С каждым движением своим, с его — она зрела. Наливалась готовностью получить удовольствие и возбуждением, как плод наливаются соком и сладостью. Вбирала его в себя, дрожа и задыхаясь. Рвалась к той черте, за которой ждут покой и удовлетворение. Но в самый в пик Дима отобрал у нее инициативу. Сел на кровати и обнял, забыв про ее спину. Задержал на себе, крепко прижимая за бедра и не позволяя двигаться. Выдохнул, чувствуя, как она сжалась вокруг него, пытаясь забрать то, что ей положено.

Какая-то секунда… Две… Незабываемый, блаженный миг без движения. Ощущение вскипающего удовольствия и мощный энергетический взрыв. Эмоции, сочащиеся сквозь кожу: всплеск ее страха, недоверия, разочарования. Боязнь того, что он не доведет ее до конца, сбив с тонкой грани острейшего экстаза.

— Дима… — отчаянным шепотом, испытывая жгучую потребность продолжения. Саднящие плечи ее не волновали тоже. Не замечала этой боли.

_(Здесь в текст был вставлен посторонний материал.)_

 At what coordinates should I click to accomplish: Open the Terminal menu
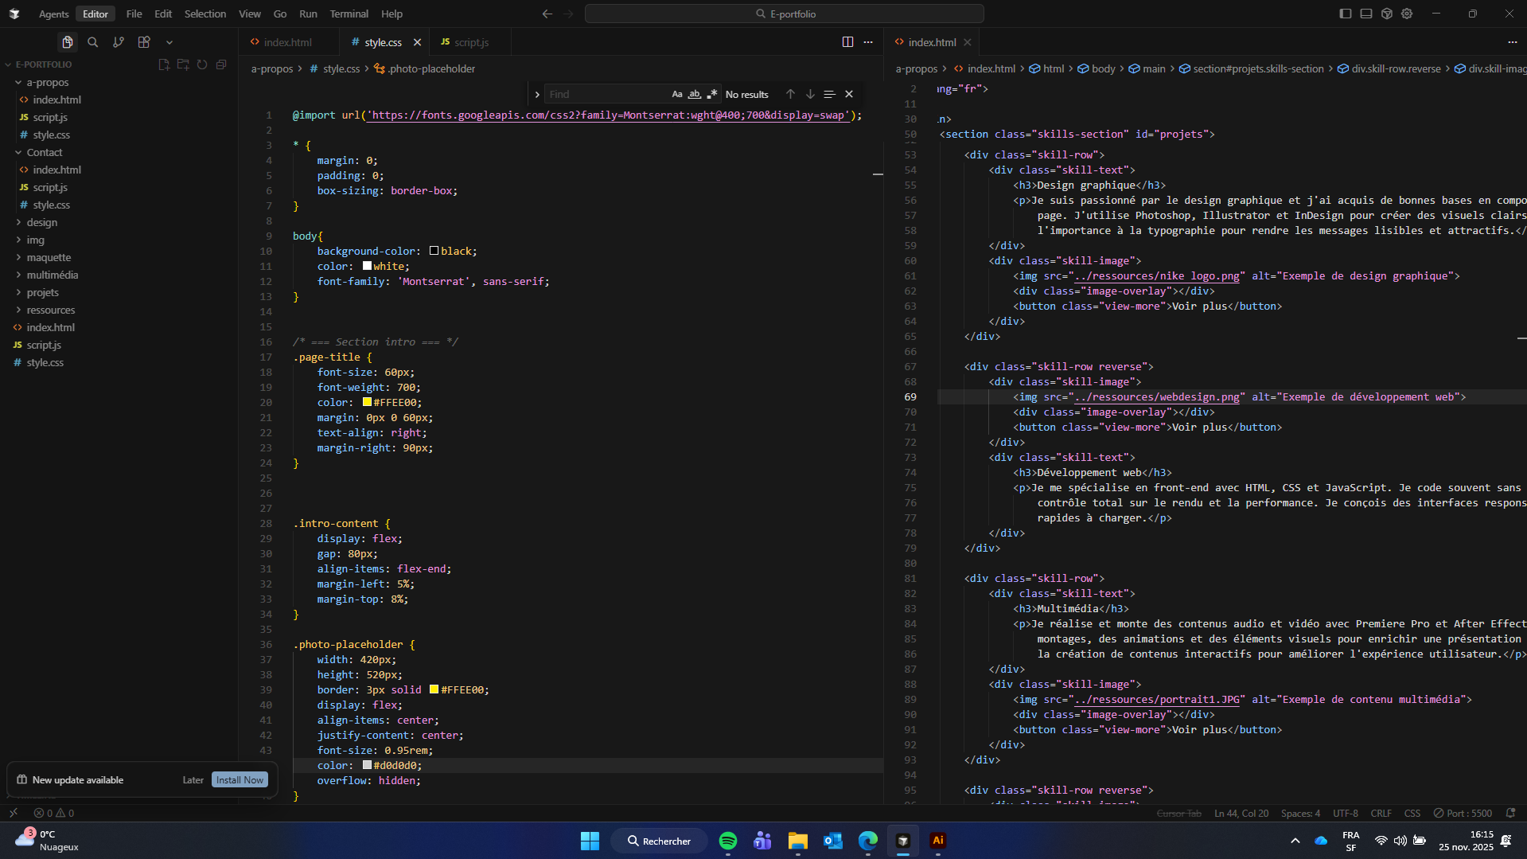(x=349, y=14)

Ослабил руки. Приподнял Катю за ягодицы, настраивая на другой ритм. Новый толчок, и дыхание ее перехватило от горячего спазма. Стон, укус, вскрик. Темнота в глазах и бьющая в горло волна восторга.

И собственное удовольствие по спине медленным ознобом, и эхом его — легкая боль в до предела натянутых мышцах…

Сегодня твоя очередь варить кофе, Димочка. Я еще сплю.

— Лентяйка.

— Конечно. Я вчера сказала, что меня можно немного потискать, а не мучить всю ночь

— Ты была очень не против, не выразила ни капли сопротивления. Даже наоборот. — Искал губами губы и нашел ее улыбку,

— Какое уж тут сопротивление. Я и так ранена на всю спину.

— Хорошо, что хоть не на всю голову. — Убрал на бок длинные пряди волос, разметавшиеся по плечам, уткнулся носом в шею. Поцеловал.

Ее кожа пахла недавним сексом. И сама Катенька еще мягкая вся, расслабленная. Ленивая.

— Давай, Божище, гони за кофе.

— Ты же сказала, что спишь.

— Я кофе попью и спать буду.

— Исправь, напиши в телефоне «Дима», — неожиданно заявил он.

— Нет, — упрямо отказалась Катя.

— «Дмитрий» напиши.

— Не-а.

— «Крапивин».

— Нет. Черт знает, сколько времени Божищем был, а сейчас вдруг Димой станешь. Мой телефон этого не поймет, глючить сразу начнет.

— «Дмитрий Олегович».

— Иди за кофе, Дмитрий Олегович, — засмеялась Катерина и подтянулась вверх, скомкав под собой подушку.

Сколько прошло времени? Пару минут? Пятнадцать? Полчаса? Проснулась от резкого звука.

Нет, так ей всего лишь показалось. Дима поставил на прикроватный столик чашку кофе, но он не мог сделать это громко, просто Кате по утрам даже от шепота хотелось зажмуриться.